**Provided entries**
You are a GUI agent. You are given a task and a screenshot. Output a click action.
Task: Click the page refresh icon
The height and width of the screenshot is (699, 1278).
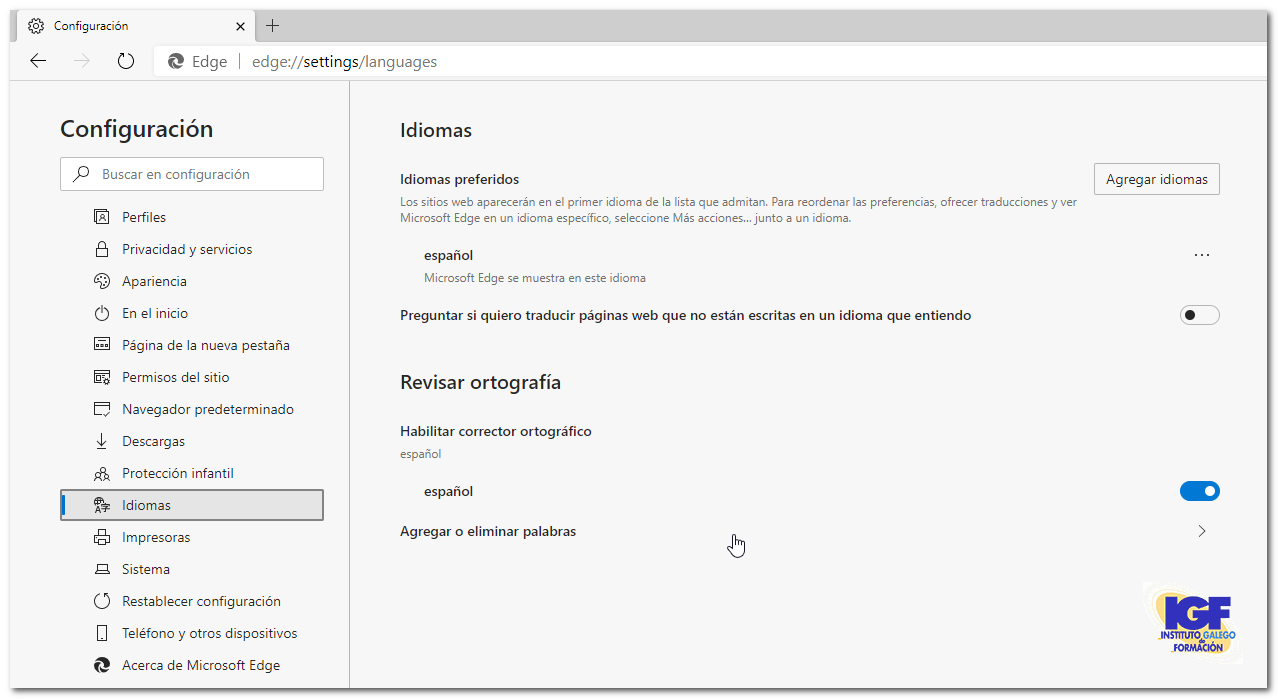click(124, 60)
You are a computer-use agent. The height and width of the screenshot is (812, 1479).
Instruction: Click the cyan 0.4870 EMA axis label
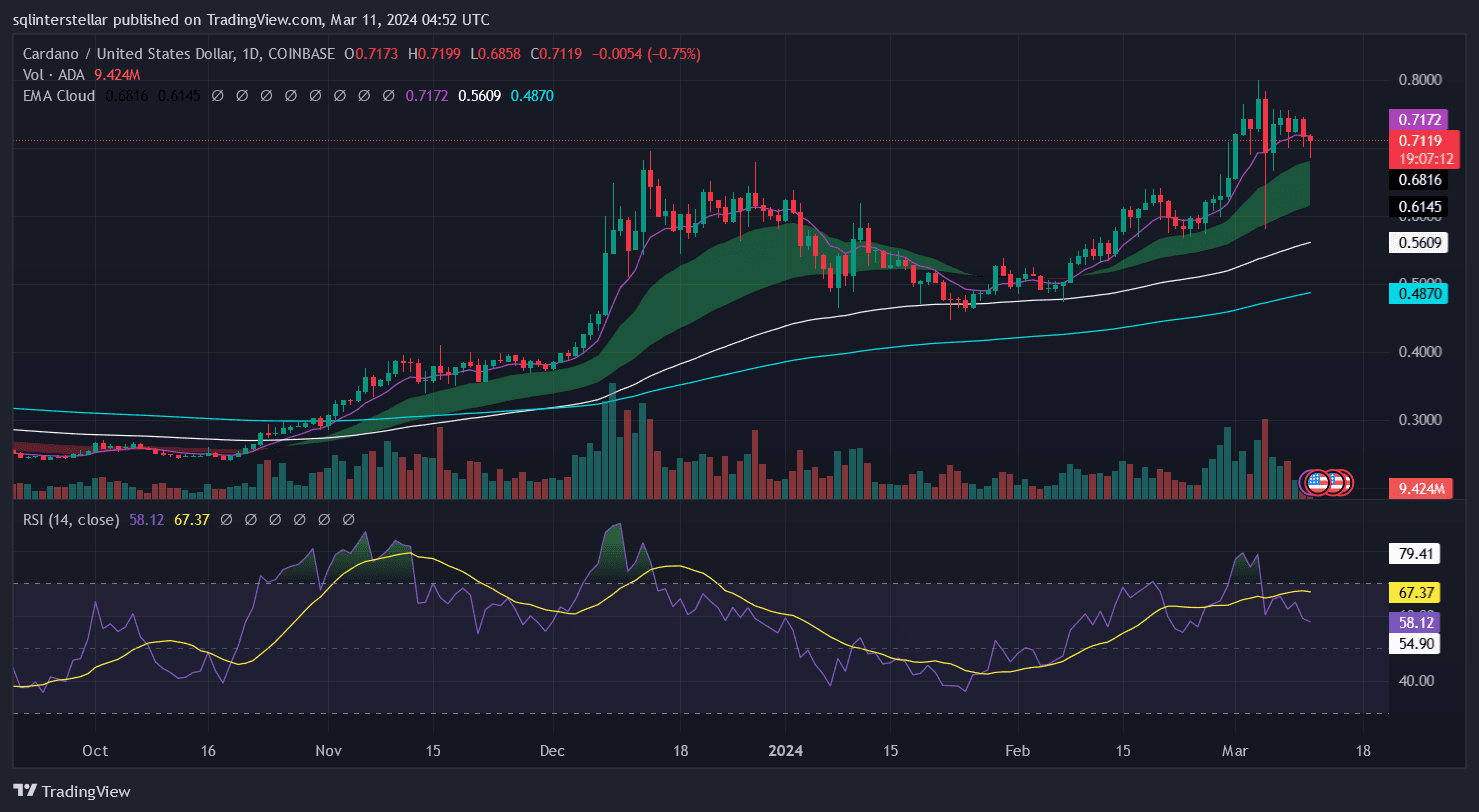tap(1420, 293)
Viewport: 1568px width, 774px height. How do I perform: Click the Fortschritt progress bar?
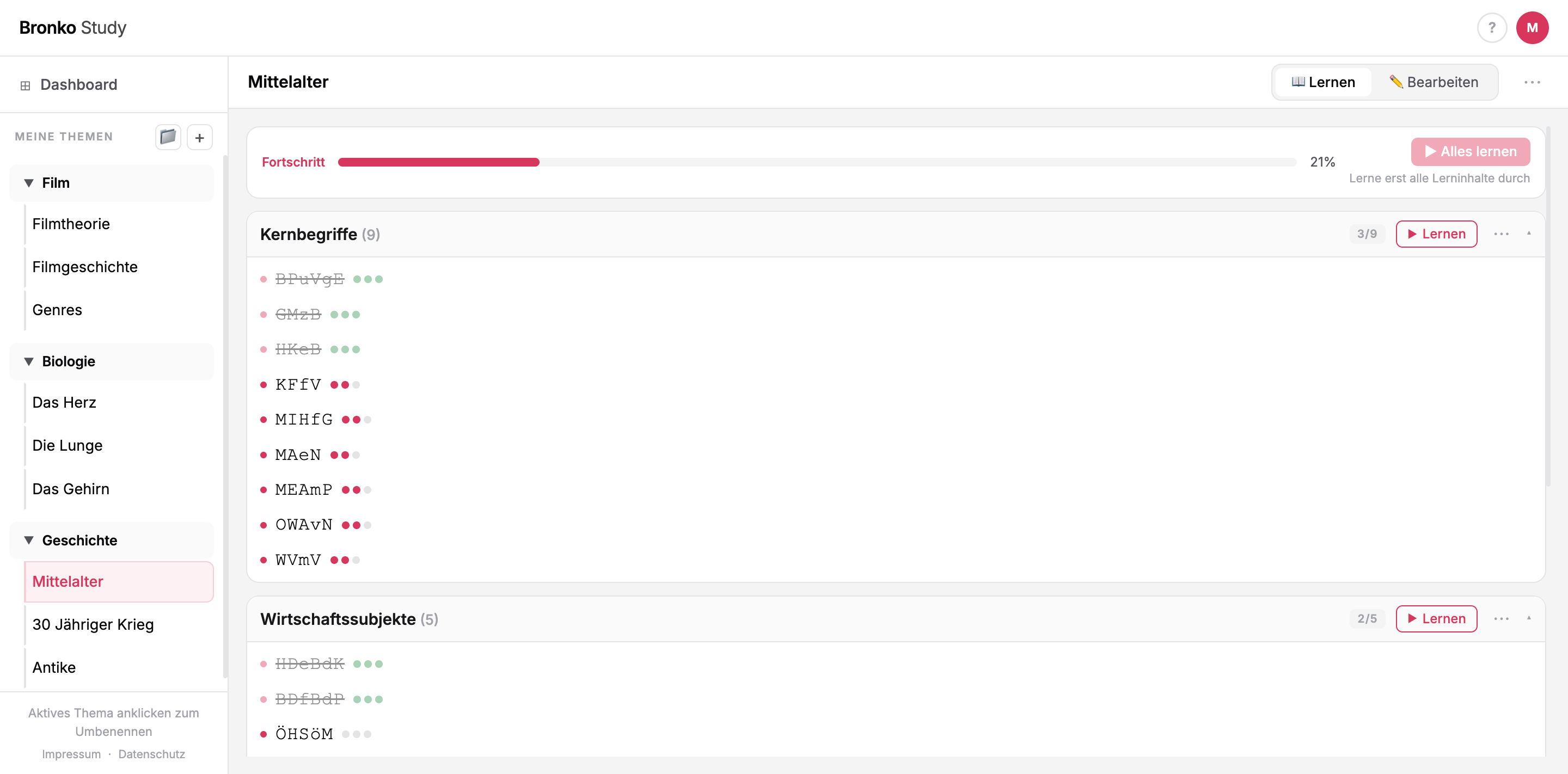(x=816, y=162)
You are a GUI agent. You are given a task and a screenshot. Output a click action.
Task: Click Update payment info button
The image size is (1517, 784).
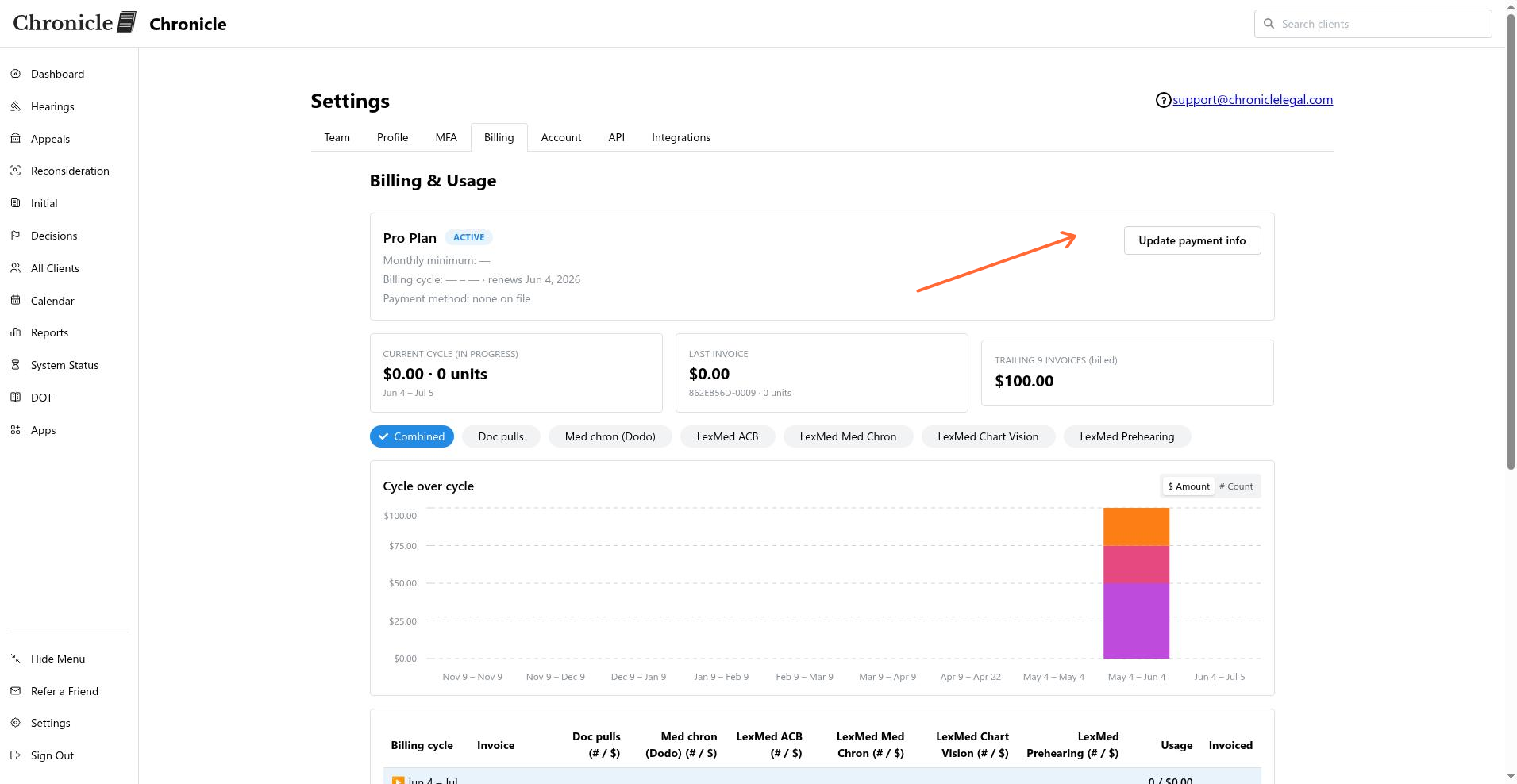pos(1192,240)
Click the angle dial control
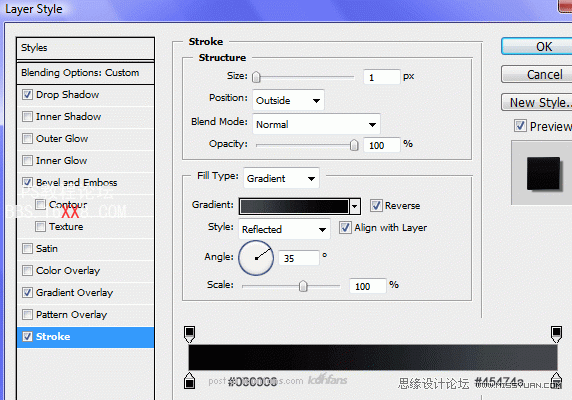The image size is (572, 400). click(x=256, y=258)
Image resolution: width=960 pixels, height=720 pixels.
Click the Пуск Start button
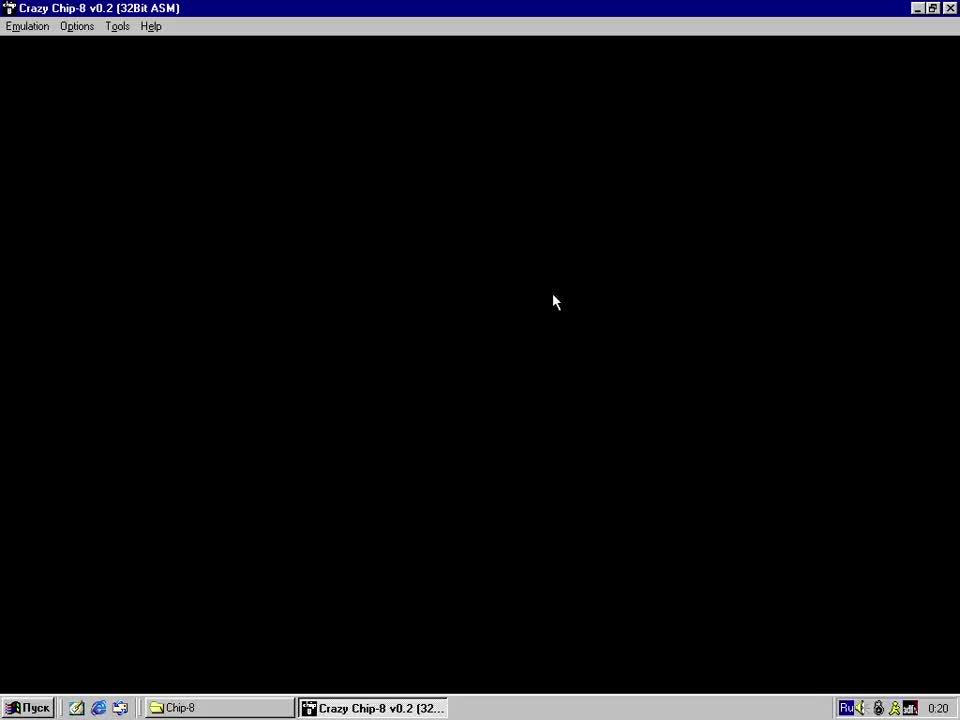coord(27,708)
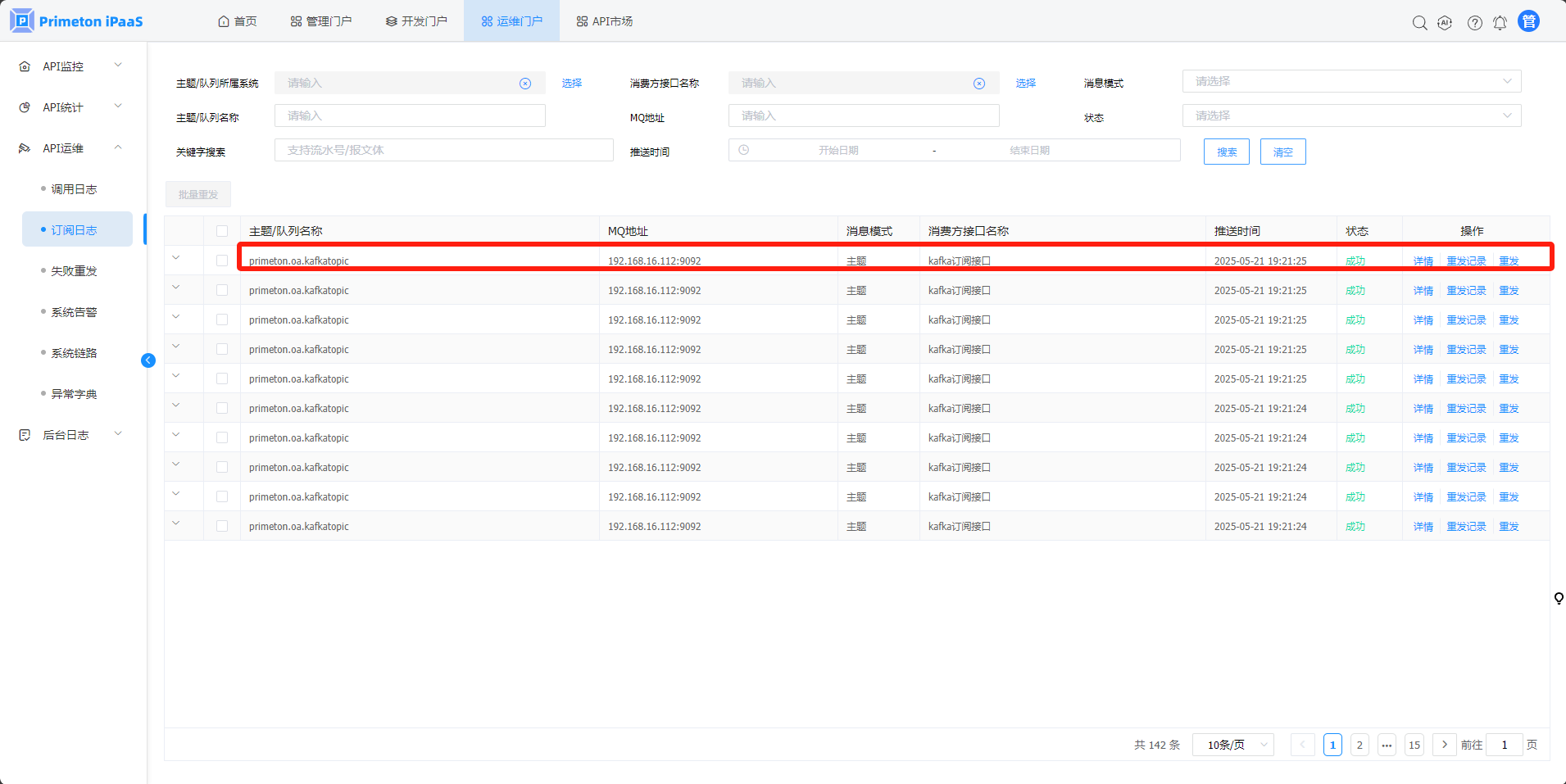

**Assignment**
Repeat each entry above word for word, leaving every picture out.

**Your solution**
You are a GUI agent. You are given a task and a screenshot. Output a click action.
Task: Click the page refresh icon
The height and width of the screenshot is (699, 1278).
click(124, 60)
You are a computer-use agent. The height and width of the screenshot is (812, 1479).
Instruction: Click the cyan 0.4870 EMA axis label
tap(1420, 293)
Viewport: 1568px width, 774px height. How do I perform: Click the Fortschritt progress bar?
(x=816, y=162)
You are a GUI agent. You are given a task and a screenshot. Output a click action.
Task: Click Update payment info button
The image size is (1517, 784).
pos(1192,240)
Click the angle dial control
The image size is (572, 400). click(x=256, y=258)
Image resolution: width=960 pixels, height=720 pixels.
Click the Пуск Start button
coord(27,708)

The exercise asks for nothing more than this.